Segment Start: DOCUMENT EXCERPT
Ostrovnaya I, Nanjangud G, Olshen AB. A classification model for distinguishing copy number variants from cancer-related alterations. [BMC Bioinformatics. 2010 Jun 2;11(1):297]: The authors describe a prediction model that is able to distinguish somatic copy number alterations from germline copy number variants based on data in the Database of Genomic Variants and other variables, including segment length, height, closeness to a telomere or centromere, and occurrence in other patients.
Shterev ID, Jung SH, George SL, Owzar K. permGPU: Using graphics processing units in RNA microarray association studies. [BMC Bioinformatics. 2010 Jun 16;11(1):329]: Describes permGPU, which uses graphics processing units for microarray association studies. "An extensive simulation study demonstrates a dramatic increase in performance when using permGPU on an NVIDIA GTX 280 card compared to an optimized C solution running on a conventional Linux server," according to the paper's abstract. Available here.
Unal EB, Gursoy A, Erman B. VitAL: Viterbi algorithm for de novo peptide design. [PLoS One. 2010 Jun 2;5(6):e10926]: Describes a de novo peptide design approach that generates the peptide by docking its residues pair-by-pair along a chosen path on a protein. The best fitting peptide is constructed by generating all possible peptide pairs at each point along the path and determining the binding energies between these pairs and the specific location on the protein using AutoDock.
Vijaya Satya R, Kumar K, Zavaljevski N, Reifman J. A high-throughput pipeline for the design of real-time PCR signatures. [BMC Bioinformatics. 2010 Jun 23;11(1):340]: Describes the Tool for PCR Signature Identification, or TOPSI, a high-performance computing pipeline for designing PCR-based pathogen diagnostic assays. TOPSI designs PCR signatures that are common to multiple bacterial genomes by obtaining the shared regions through pairwise alignments between the input genomes. Available here.
Segment End: DOCUMENT EXCERPT
Segment Start: RECORDED DATA
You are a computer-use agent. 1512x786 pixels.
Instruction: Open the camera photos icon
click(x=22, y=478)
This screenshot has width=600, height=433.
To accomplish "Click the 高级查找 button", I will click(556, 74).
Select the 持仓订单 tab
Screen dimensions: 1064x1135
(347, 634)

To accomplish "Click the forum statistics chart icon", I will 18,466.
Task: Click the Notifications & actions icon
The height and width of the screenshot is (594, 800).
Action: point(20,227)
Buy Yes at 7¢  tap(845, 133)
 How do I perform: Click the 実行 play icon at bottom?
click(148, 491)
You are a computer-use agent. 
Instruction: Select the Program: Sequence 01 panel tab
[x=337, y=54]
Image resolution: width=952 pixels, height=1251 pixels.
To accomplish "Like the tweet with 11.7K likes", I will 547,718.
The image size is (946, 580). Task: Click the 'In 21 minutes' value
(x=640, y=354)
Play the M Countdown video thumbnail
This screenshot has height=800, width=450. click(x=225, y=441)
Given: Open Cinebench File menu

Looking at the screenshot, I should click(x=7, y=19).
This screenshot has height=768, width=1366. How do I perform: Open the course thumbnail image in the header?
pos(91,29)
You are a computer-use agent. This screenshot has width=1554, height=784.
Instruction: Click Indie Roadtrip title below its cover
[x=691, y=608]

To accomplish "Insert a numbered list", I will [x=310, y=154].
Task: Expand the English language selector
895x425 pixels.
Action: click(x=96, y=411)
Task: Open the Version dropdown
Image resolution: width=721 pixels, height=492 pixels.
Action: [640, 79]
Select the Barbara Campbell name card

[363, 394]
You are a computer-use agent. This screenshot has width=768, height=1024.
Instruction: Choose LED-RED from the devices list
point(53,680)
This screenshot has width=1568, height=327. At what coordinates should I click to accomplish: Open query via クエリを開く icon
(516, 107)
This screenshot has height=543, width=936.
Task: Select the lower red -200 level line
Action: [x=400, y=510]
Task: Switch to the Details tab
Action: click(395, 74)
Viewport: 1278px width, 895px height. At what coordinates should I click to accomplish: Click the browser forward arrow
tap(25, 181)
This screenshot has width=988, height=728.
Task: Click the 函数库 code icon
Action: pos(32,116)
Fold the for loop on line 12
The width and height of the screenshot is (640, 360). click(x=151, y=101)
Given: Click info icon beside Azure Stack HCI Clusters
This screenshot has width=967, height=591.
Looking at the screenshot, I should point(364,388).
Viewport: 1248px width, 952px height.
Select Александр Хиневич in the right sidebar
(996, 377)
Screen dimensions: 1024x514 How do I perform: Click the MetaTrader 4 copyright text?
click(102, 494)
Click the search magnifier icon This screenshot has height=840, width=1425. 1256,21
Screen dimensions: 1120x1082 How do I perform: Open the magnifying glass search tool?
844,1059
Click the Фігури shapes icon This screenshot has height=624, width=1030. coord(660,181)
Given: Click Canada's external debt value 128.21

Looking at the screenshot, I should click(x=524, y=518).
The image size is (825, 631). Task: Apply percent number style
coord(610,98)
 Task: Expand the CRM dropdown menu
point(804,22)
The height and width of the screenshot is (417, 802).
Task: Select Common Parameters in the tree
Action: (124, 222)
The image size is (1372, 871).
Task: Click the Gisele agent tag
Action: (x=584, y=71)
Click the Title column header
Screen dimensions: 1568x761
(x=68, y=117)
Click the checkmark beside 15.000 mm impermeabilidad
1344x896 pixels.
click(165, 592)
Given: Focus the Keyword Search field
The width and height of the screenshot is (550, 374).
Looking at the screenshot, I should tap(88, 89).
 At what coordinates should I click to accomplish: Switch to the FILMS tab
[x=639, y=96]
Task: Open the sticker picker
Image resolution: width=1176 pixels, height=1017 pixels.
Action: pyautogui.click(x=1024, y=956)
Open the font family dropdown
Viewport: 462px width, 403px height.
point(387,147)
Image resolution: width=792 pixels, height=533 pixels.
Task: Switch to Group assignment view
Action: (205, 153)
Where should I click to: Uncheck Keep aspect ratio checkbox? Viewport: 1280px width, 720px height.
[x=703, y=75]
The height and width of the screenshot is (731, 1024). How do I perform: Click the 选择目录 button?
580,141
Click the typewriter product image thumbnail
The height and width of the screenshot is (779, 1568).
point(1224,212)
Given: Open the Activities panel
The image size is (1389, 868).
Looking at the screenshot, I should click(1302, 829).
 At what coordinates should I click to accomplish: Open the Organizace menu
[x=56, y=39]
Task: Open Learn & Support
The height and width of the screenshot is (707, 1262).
Segment End: RECORDED DATA
REQUIREMENT 1 -
In the bioinformatics paper summaries, list the variables that the copy number classification model uses besides data in the Database of Genomic Variants.
REQUIREMENT 2 -
According to the bioinformatics paper summaries, which graphics card was used when permGPU showed its performance increase?
REQUIREMENT 3 -
Carry on the bioinformatics paper summaries from the point where they end.

EXERCISE RESPONSE 1 -
- Segment length
- Height
- Closeness to a telomere or centromere
- Occurrence in other patients

EXERCISE RESPONSE 2 -
An NVIDIA GTX 280 card.

EXERCISE RESPONSE 3 -
Wu S, Wang J, Zhao W, Pounds S, Cheng C. ChIP-PaM: an algorithm to identify protein-DNA interaction using ChIP-Seq data. [Theor Biol Med Model. 2010 Jun 3;7(1):18]: Presents ChIP-PaM, an algorithm for identifying transcription factor target regions in ChIP-seq datasets. The algorithm relies on three lines of evidence: tag count modeling at the peak position: pattern matching of a specific tag count distribution; and motif searching along the genome.
Zhang P, Dreher K, Karthikeyan A, Chi A, Pujar A, Caspi R, Karp P, Kirkup V, Latendresse M, Lee C, Mueller LA, Muller R, Rhee SY. Creation of a genome-wide metabolic pathway database for Populus trichocarpa using a new approach for reconstruction and curation of metabolic pathways for plants. [Plant Physiol. 2010 Jun 3]: Describes a general approach for reconstructing metabolic pathway complements of plant genomes. As part of the project, the authors developed two reference databases: a comprehensive, all-plant reference pathway database, PlantCyc; and a reference enzyme sequence database, RESD, for annotating metabolic functions of protein sequences. The authors used these databases, along with the MetaCyc database and the pathway prediction software Pathway Tools, to reconstruct a metabolic pathway database, PoplarCyc, from the recently sequenced genome of Populus trichocarpa. Available here.